Ja genau. Ich glaube ich hatte dieses Problem auch schon bei meinem vorherigen Fernseher (Full HD) am Anfang und habe es irgendwie gelöst. Der ist aber kaputt gegangen und als ich jetzt den neuen angeschlossen habe, war das Problem wieder da. 



Grestorn schrieb:


> Das sind nur Schüsse ins Blaue aber wer weiß, vielleicht kommt das Deinem Problem ja nahe.

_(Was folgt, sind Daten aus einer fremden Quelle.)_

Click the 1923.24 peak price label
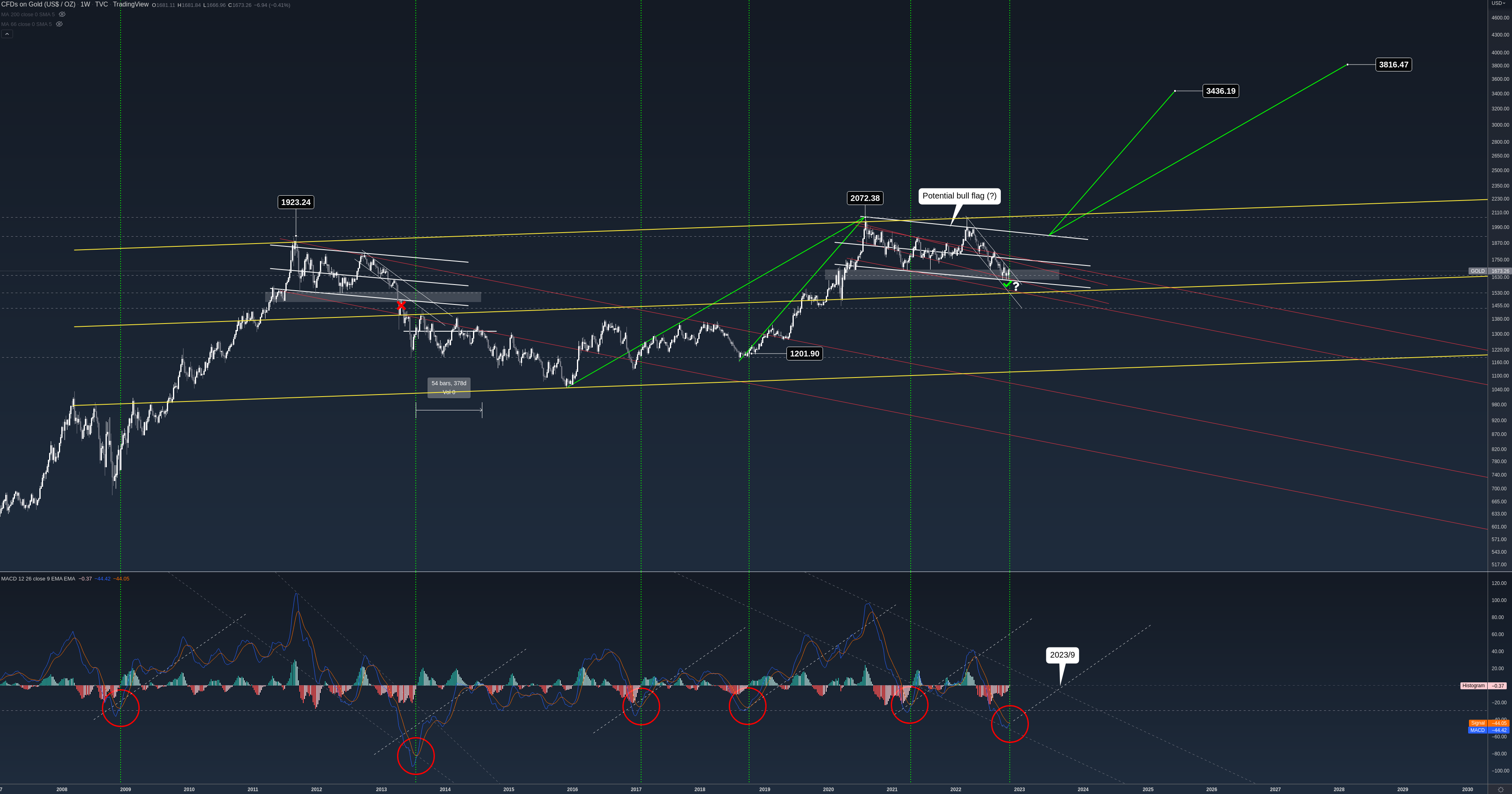Image resolution: width=1512 pixels, height=794 pixels. coord(295,203)
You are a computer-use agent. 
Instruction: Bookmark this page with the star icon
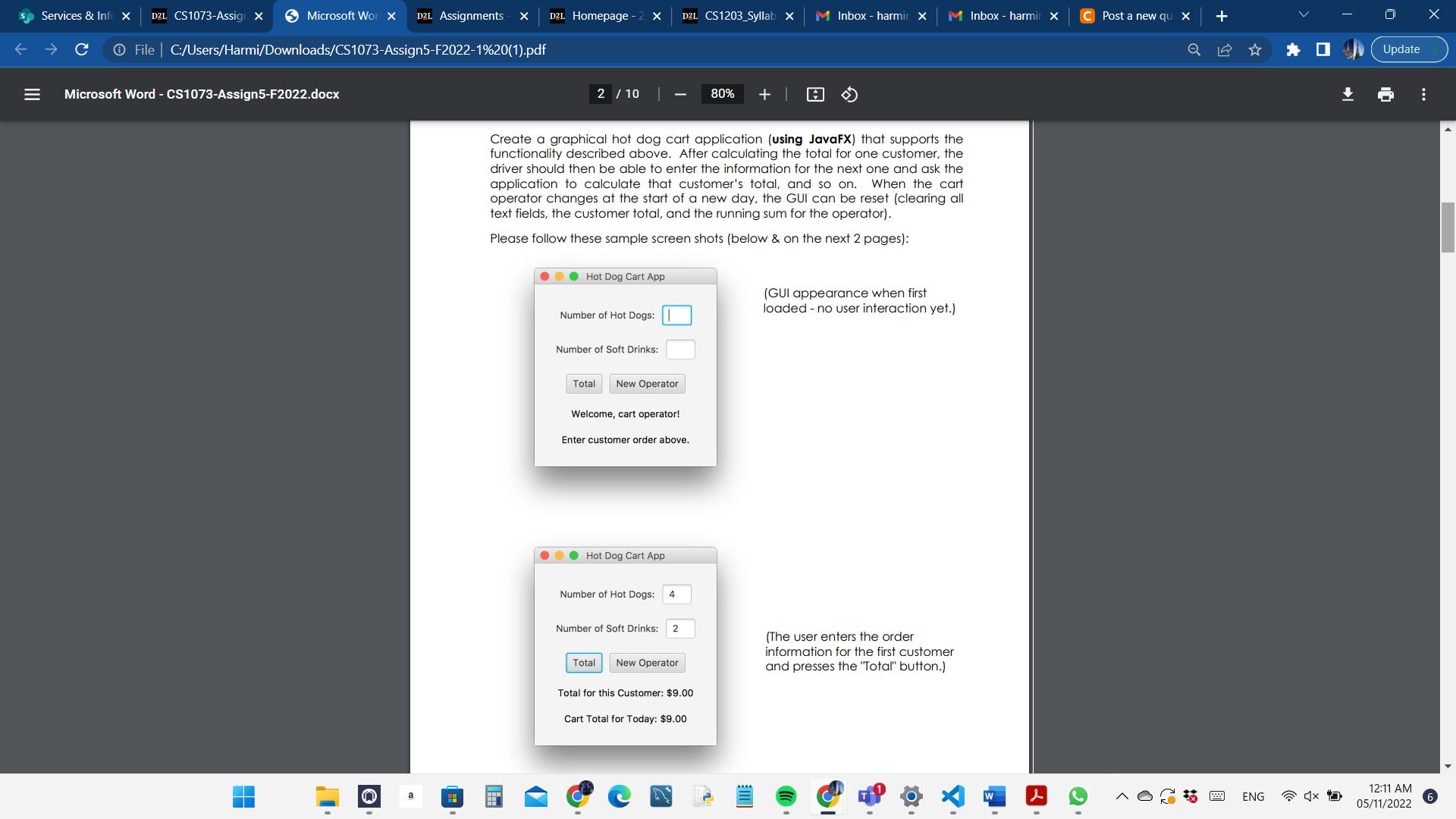click(1255, 49)
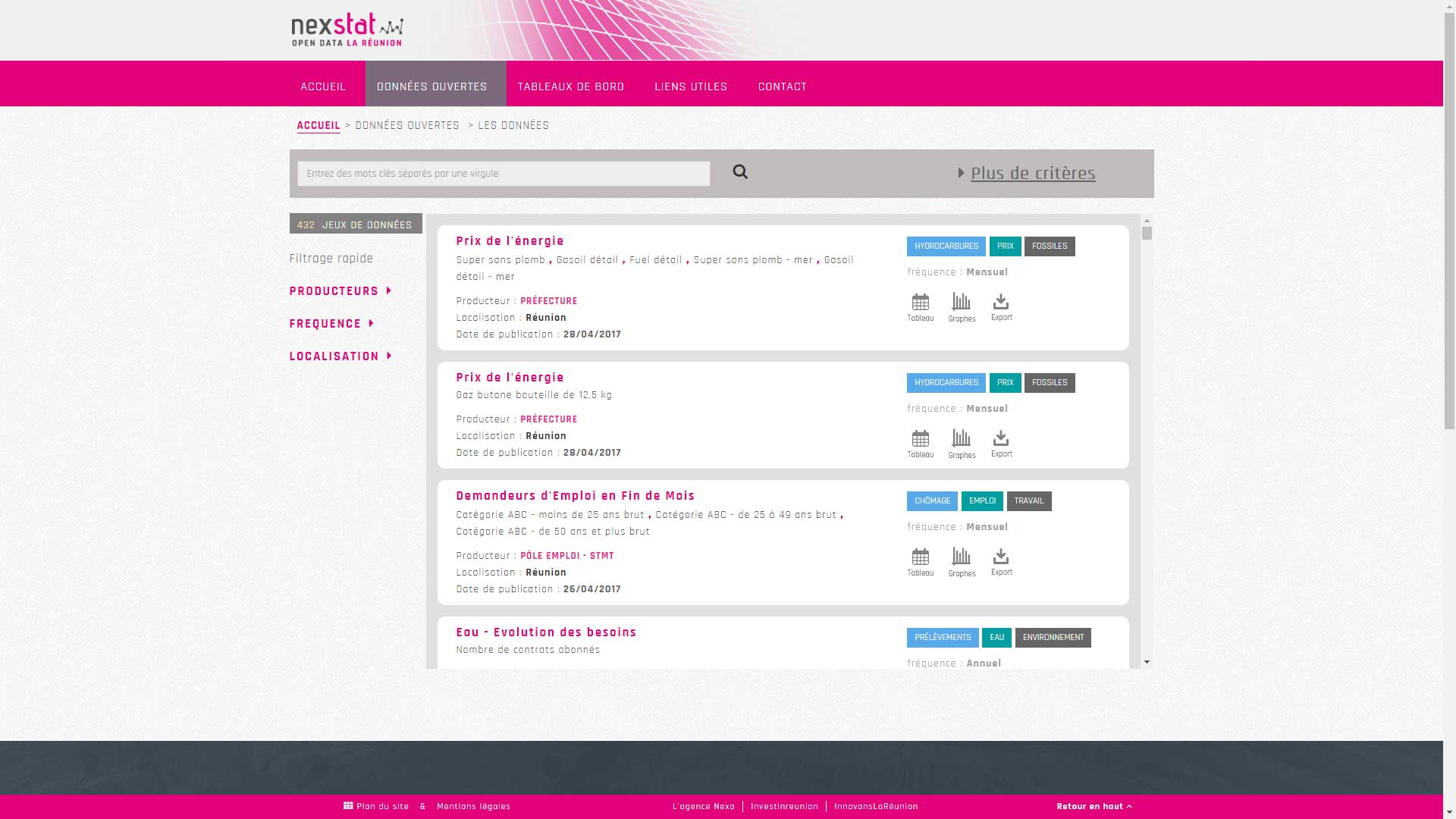This screenshot has width=1456, height=819.
Task: Open Tableau view for first Prix de l'énergie
Action: click(x=920, y=307)
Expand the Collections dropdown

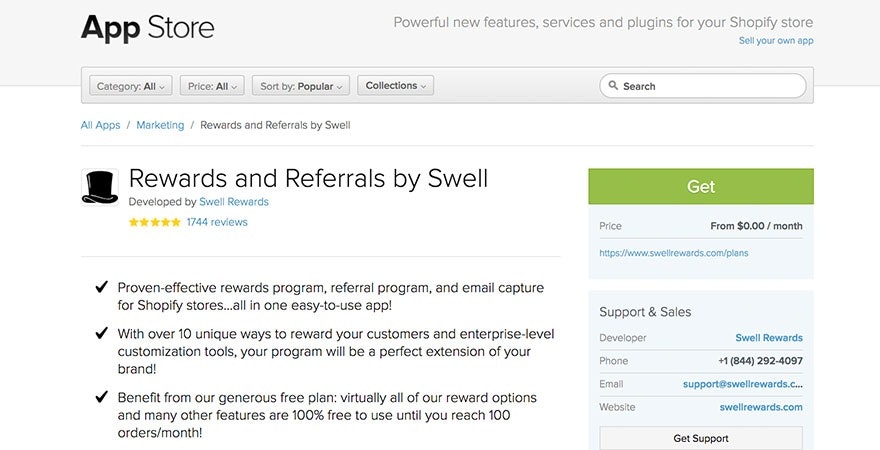pos(395,86)
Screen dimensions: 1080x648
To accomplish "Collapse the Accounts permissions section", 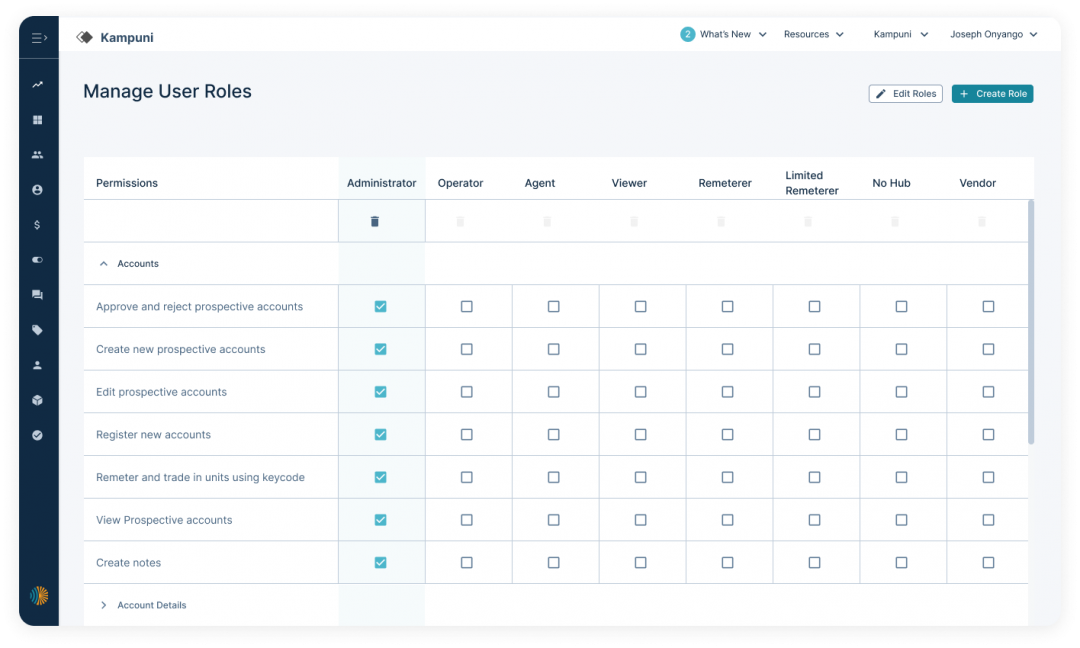I will pos(103,264).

Naja ich habe es ja jetzt irgendwie gelöst.



HisN schrieb:


> Es reicht wenn er im CP Links ist. Du musst ihn nicht physikalisch nach links stellen.
> Mach's Dir und uns nicht so schwer


Ist nur blöd wenn man mit der Maus zwischen den Monitoren hin und her wechselt. Wenn der Monitor, der rechts steht, in den Einstellungen links ist, müsste ich ja immer links aus dem linken Monitor raus, um rechts am rechten Monitor anzukommen.


----------



## HisN (4. Januar 2018)

*AW: Skalierung verändert sich bei Vollbildspielen*

Naja, Du kennst jetzt die Ursache, die Wirkung und die Lösung und stellst Dich quer weil es Dir nicht passt.
Du wirst schon einen Weg finden. Ob es nun Monitore umstellen oder Mausbenutzung ist.


----------



## TohruLP (4. Januar 2018)

*AW: Skalierung verändert sich bei Vollbildspielen*



HisN schrieb:


> Naja, Du kennst jetzt die Ursache, die Wirkung und die Lösung


Nein eben nicht. Es ist nett, dass ihr versucht mir zu helfen und ich kenne das Problem, das ihr beschreibt und versucht zu lösen, aber bei mir ist es ein anderes.
Die Auflösung des Hauptmonitors ändert sich bei mir nicht, da das Spiel auch in Full HD läuft und dann auch die Fenster vom zweiten Monitor verschoben sein müssten. Auf dem zweiten Monitor bleibt alles so wie es ist, nur die Skalierung auf dem Hauptmonitor ändert sich und vergrößert alles, wodurch die Fenster eben auch verschoben werden.



HisN schrieb:


> stellst Dich quer weil es Dir nicht passt.


Weil deine Lösung für mich sehr unkomfortabel aussieht. Wenn es einen Weg gibt, die Monitore so einzustellen, wie du es beschreibst und dabei die Maus "normal" benutzen zu können, wäre ich dafür sehr dankbar.



HisN schrieb:


> Du wirst schon einen Weg finden.


Ich habe ja auch eine Lösung gefunden, nur erschließt sich mir der Sinn nicht. Ich kann bei den Anzeigeeinstellungen bei der Skalierung 100, 125, 150, ... % einstellen oder einen benutzerdefinierten Wert zwischen 100-500% einstellen. Beim ersten Tritt das Problem auf, beim zweiten nicht, obwohl ich beide Male 100% einstelle.
Ich habe vorher auch zum Test die Skalierung des Hauptmonitors auf 125% gestellt und dabei ändert sich auch nichts, nur bei 100%.


----------



## WhiteWolf397 (6. Juli 2018)

*AW: Skalierung verändert sich bei Vollbildspielen*

Hi,
der Thread ist zwar schon ein paar Monate alt, aber ich hab ein ähnliches Problem (hier aber nur einen Monitor angeschlossen !). Bei mir ändert sich die Skalierung immer, wenn ich ein Programm im Vollbild starte bzw wieder rein tabbe. Hab das Problem, seit ich einen neuen Monitor von iiyama habe.. das Umschalten zwischen Programmen dauert dadurch leider immer sehr lang und manchmal brechen bei mir dadurch sogar die Spiele ab :/ Falls jemand eine Lösung weiß, wäre ich dafür echt dankbar!


----------



## Celinna (2. Juni 2020)

hab dasselbe Problem mit 2 Monitoren, hab wie HISN das schon geschrieben hat den 2ten nach links gepackt aber lösen tut es sich nicht ganz weil z.b. dann firefox oder ein anderes programm nach oben links in die ecke verschoben werden und zwar viel kleiner geschätzt 1/5 so groß nurnoch wie es vorher war.

Muss dann jedesmal von Hand wieder das Fenster größer ziehen. Es nervt einfach nurnoch.


----------